Colorimetric detection of acetylcholinesterase and its inhibitor based on thiol-regulated oxidase-like activity of 2D palladium square nanoplates on reduced graphene oxide

Abstract

A convenient and sensitive colorimetric assay for acetylcholinesterase (AChE) and its inhibitor has been designed based on the oxidase-like activity of {100}-faceted Pd square nanoplates which are grown in situ on reduced graphene oxide (PdSP@rGO). PdSP@rGO can effectively catalyze the oxidation of colorless 3,3',5,5'-tetramethylbenzidine (TMB) without the assistance of H₂O₂ to generate blue oxidized TMB (oxTMB) with a characteristic absorption peak at 652 nm. In the presence of AChE, acetylthiocholine (ATCh), a typical AChE substrate, is hydrolyzed to thiocholine (TCh). The generated TCh can effectively inhibit the PdSP@rGO-triggered chromogenic reaction of TMB via cheating with Pd, resulting in color fading and decrease in absorbance.
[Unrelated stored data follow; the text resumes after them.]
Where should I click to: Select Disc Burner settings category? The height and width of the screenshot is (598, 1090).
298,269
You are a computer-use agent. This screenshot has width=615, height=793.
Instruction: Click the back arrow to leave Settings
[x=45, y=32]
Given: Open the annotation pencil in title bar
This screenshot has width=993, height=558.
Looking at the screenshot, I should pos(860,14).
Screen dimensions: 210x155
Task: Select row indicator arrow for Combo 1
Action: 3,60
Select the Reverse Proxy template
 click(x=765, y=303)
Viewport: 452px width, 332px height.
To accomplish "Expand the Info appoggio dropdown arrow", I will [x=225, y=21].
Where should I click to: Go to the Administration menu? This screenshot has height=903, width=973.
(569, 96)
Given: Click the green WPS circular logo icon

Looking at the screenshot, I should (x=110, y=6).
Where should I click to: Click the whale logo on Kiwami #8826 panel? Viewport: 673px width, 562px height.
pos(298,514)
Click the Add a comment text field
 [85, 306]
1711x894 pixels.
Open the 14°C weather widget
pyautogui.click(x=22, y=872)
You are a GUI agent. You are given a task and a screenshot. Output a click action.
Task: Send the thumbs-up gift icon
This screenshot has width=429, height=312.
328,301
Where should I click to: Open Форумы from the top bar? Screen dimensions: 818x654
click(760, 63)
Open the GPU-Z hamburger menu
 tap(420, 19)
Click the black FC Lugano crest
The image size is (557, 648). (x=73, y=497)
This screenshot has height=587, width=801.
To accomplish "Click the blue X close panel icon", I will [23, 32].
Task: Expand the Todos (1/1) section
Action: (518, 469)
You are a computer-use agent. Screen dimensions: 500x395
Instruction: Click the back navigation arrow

Thus, a sensitive probe for AChE activity is constructed with a working range of 0.25-5 mU mL^-1 and a limit of detection (LOD) of 0.0625 mU mL^-1. Furthermore, because of the inhibition effect of tacrine on AChE, tacrine is also detected through the colorimetric AChE assay system within the concentrations range 0.025-0.4 μM with a LOD of 0.00229 μM. Hence, a rapid and facile colorimetric procedure to sensitively detect AChE and its inhibitor can be anticipated through modulating the oxidase-like activity of PdSP@rGO. Colorimetric method for detection of AChE and its inhibitor is established by modulating the oxidase mimetic activity of {100}-faceted Pd square nanoplates on reduced graphene oxide (PdSP@rGO).

Keywords: Acetylcholinesterase; Biosensors; Colorimetric detection; Oxidase-like activity; Pd square nanoplates; Tacrine determination.